_Exercise_.
Report every line in the items below that contains the string "screenshot", copying each line in full. Case counts.

-.-.-

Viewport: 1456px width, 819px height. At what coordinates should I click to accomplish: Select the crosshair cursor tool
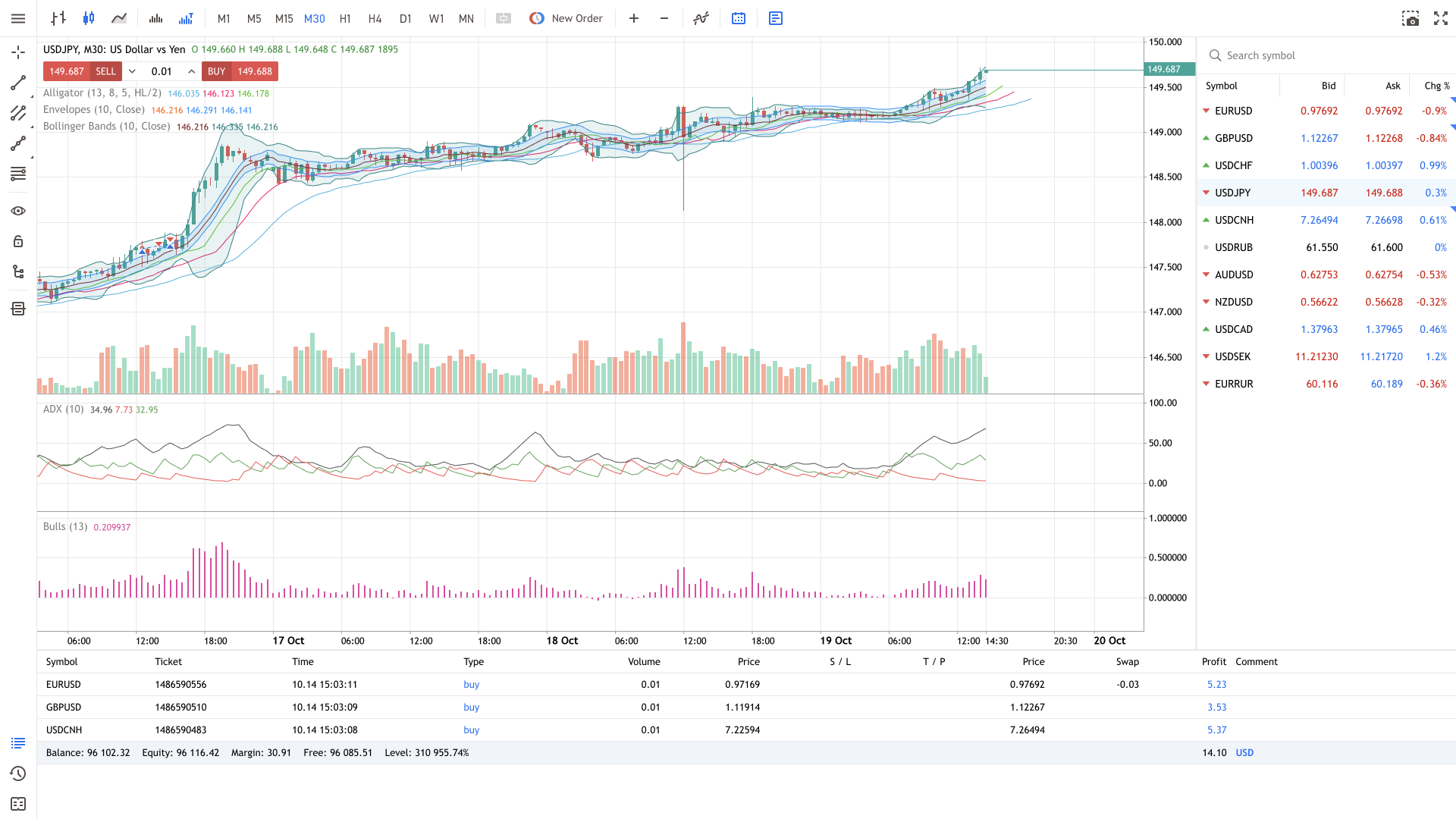(18, 52)
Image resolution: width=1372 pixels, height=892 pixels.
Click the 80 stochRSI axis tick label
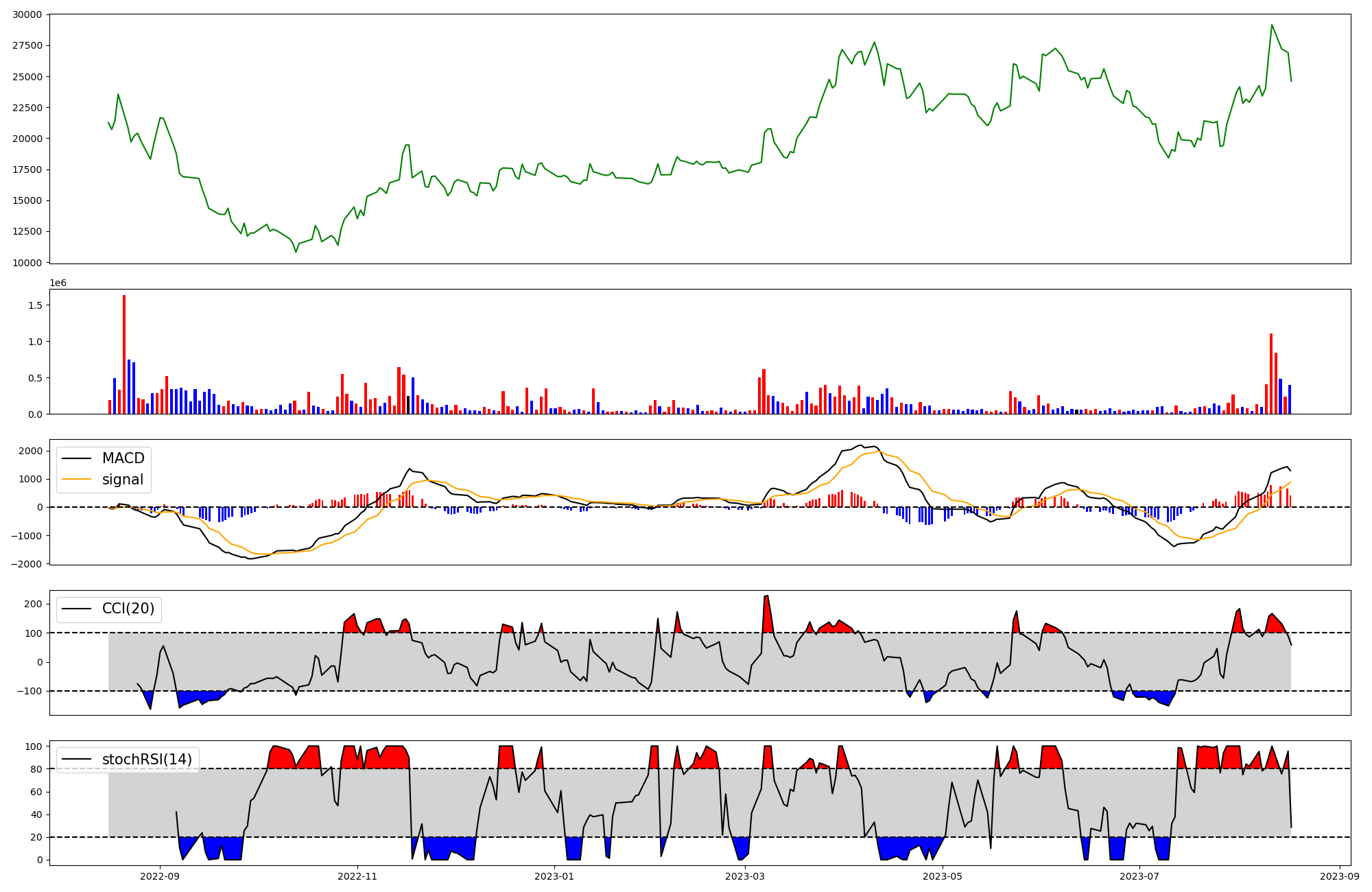36,769
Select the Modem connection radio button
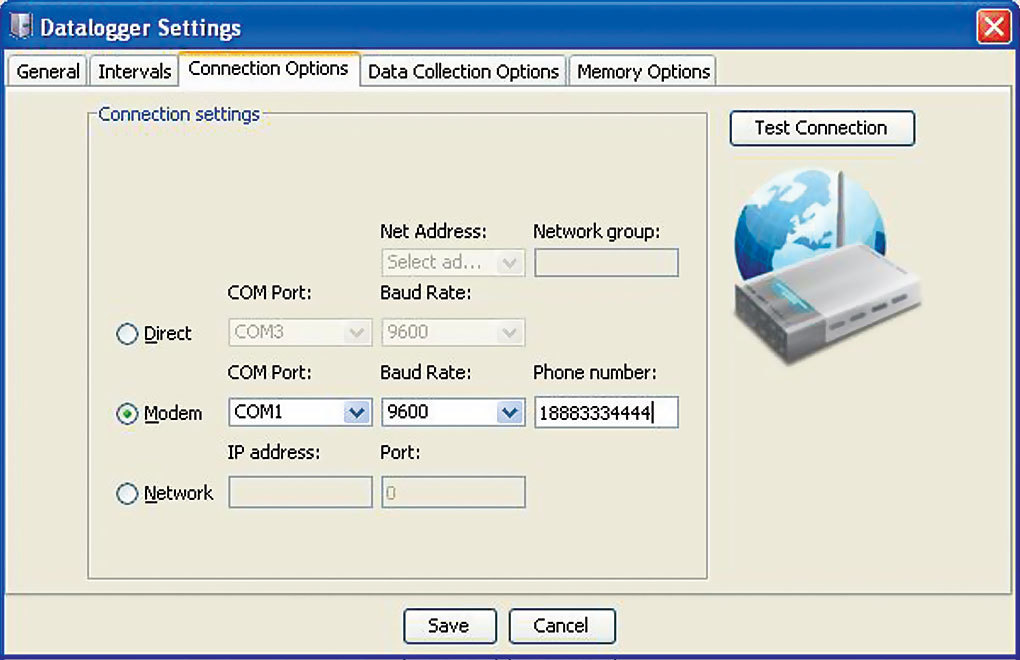Viewport: 1020px width, 660px height. point(127,413)
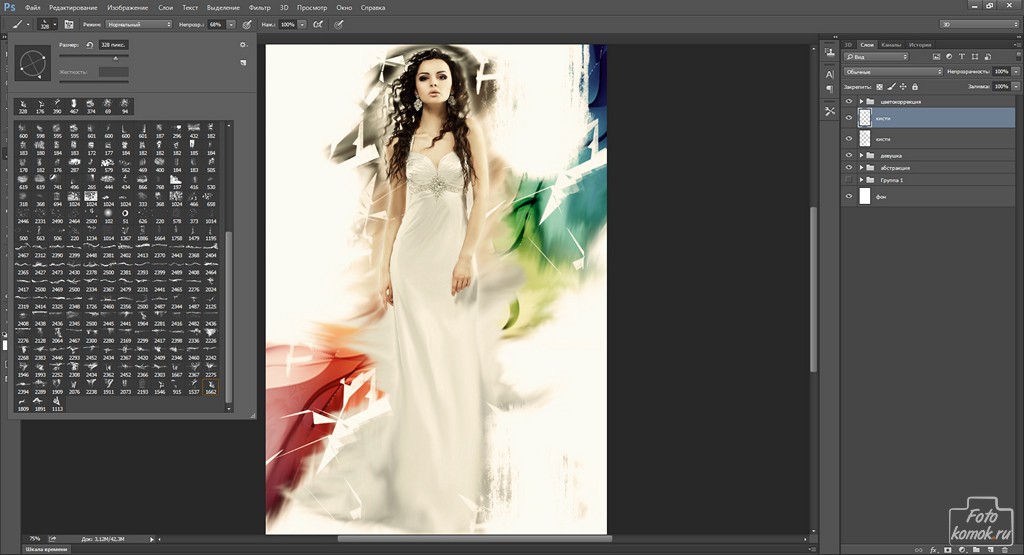Click the lock all padlock icon
Viewport: 1024px width, 555px height.
point(917,87)
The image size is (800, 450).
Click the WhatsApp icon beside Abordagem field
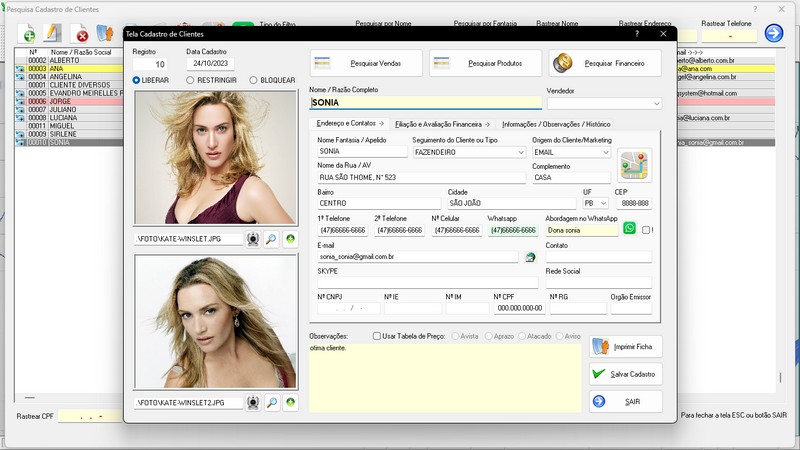(x=630, y=229)
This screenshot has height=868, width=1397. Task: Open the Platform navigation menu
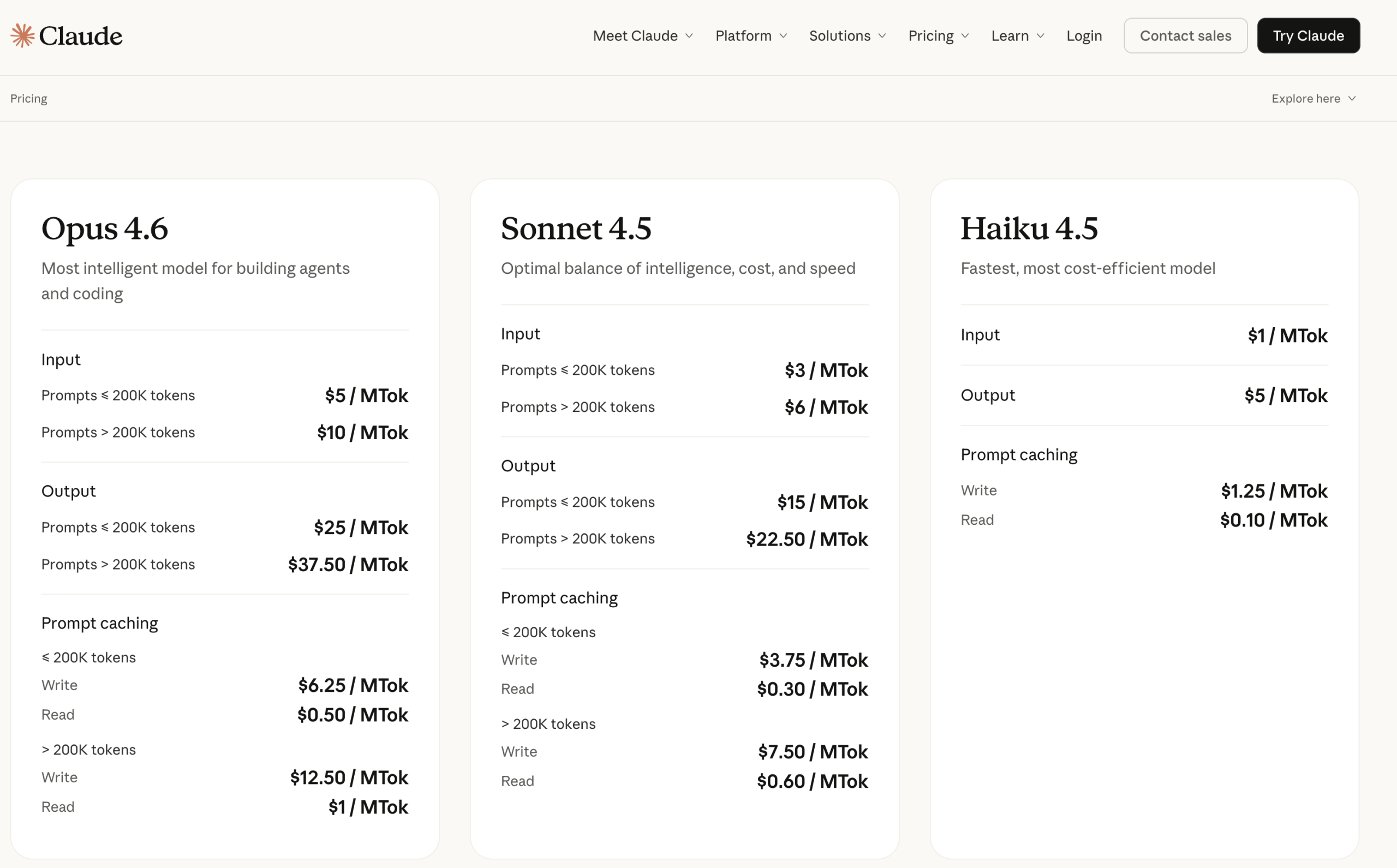coord(743,35)
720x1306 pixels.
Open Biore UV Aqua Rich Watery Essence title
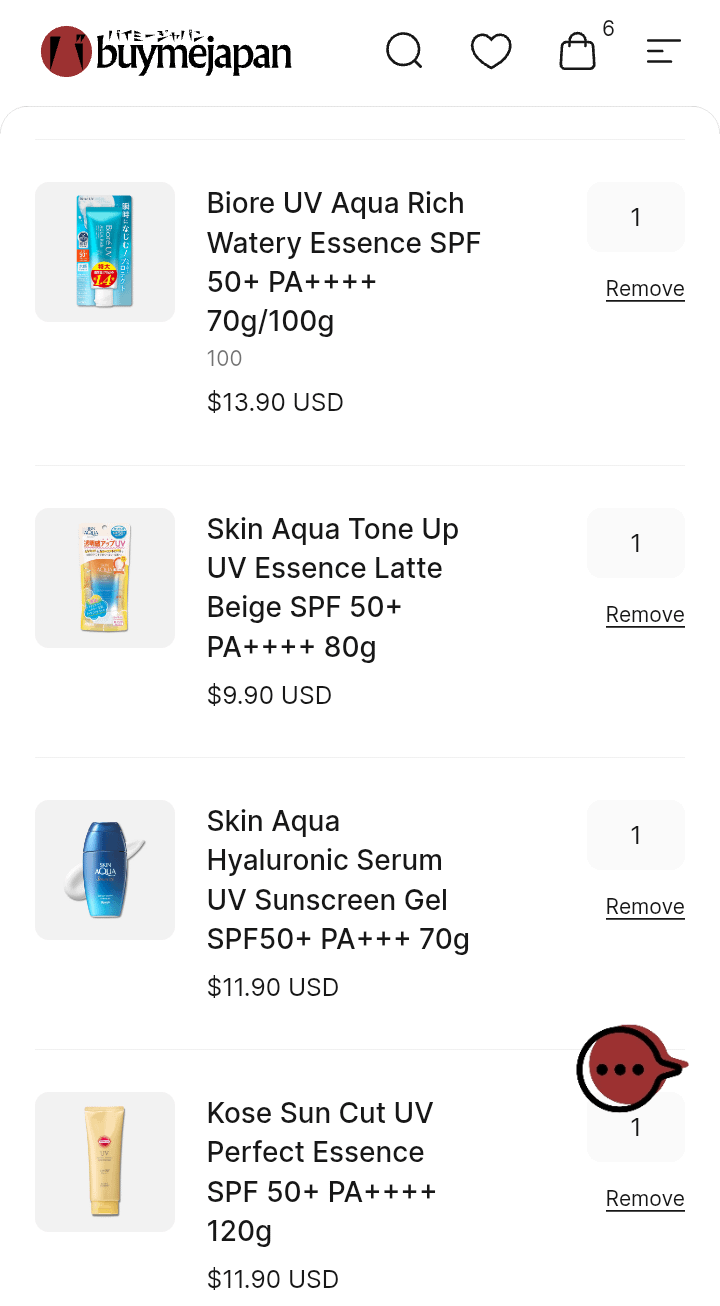344,262
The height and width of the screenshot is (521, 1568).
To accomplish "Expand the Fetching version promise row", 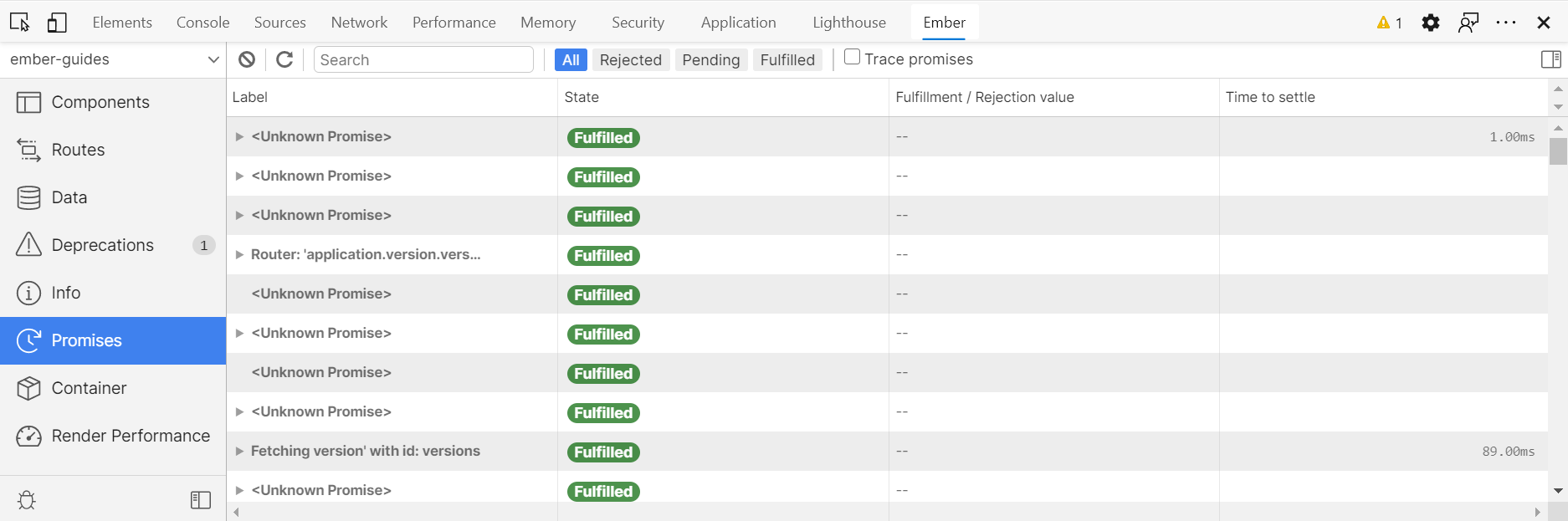I will coord(239,452).
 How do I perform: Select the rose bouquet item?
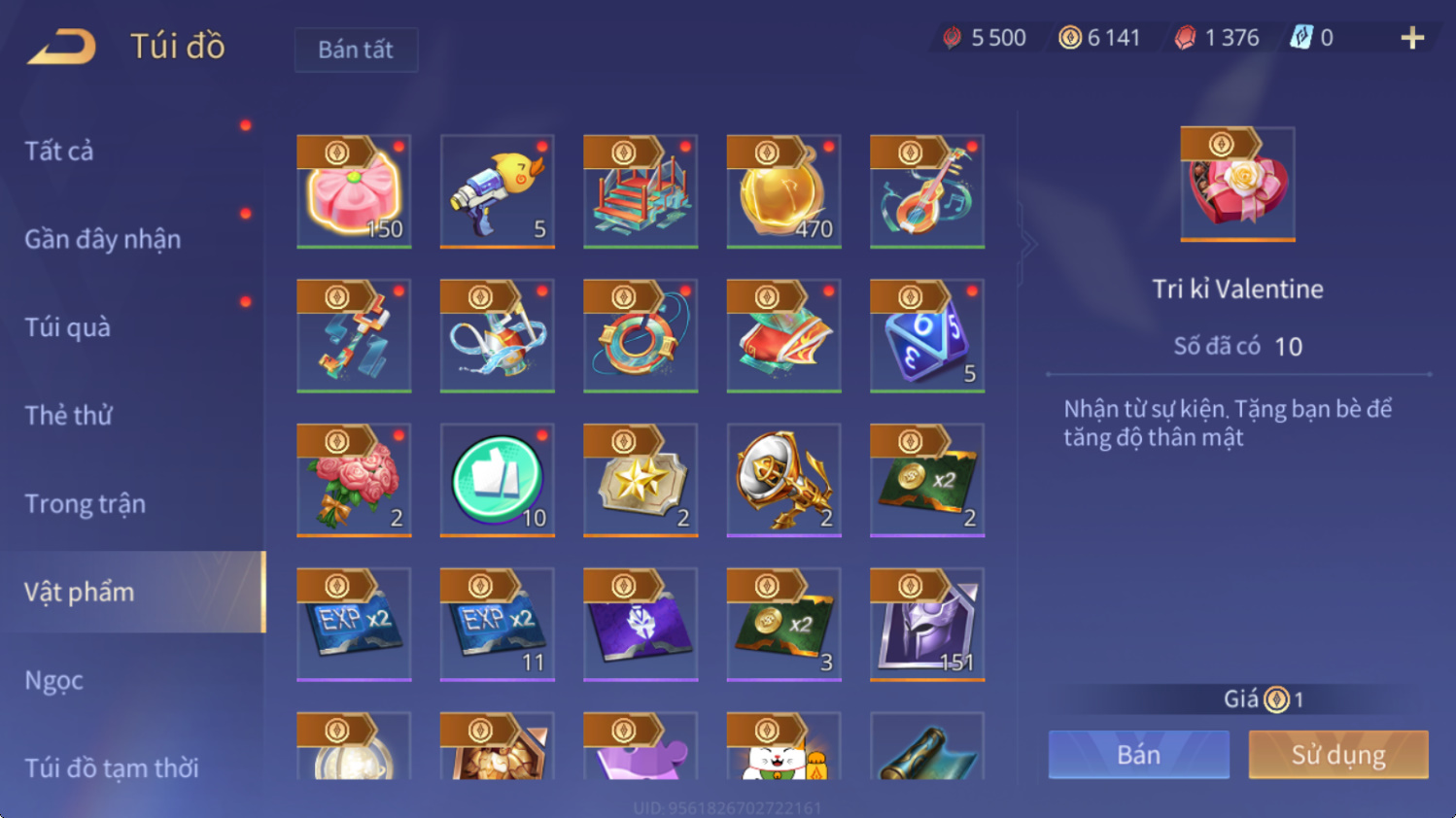354,480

-.-.-

_Response below_.
This screenshot has height=868, width=1397. Task: Open the Platform navigation menu
The height and width of the screenshot is (521, 1568).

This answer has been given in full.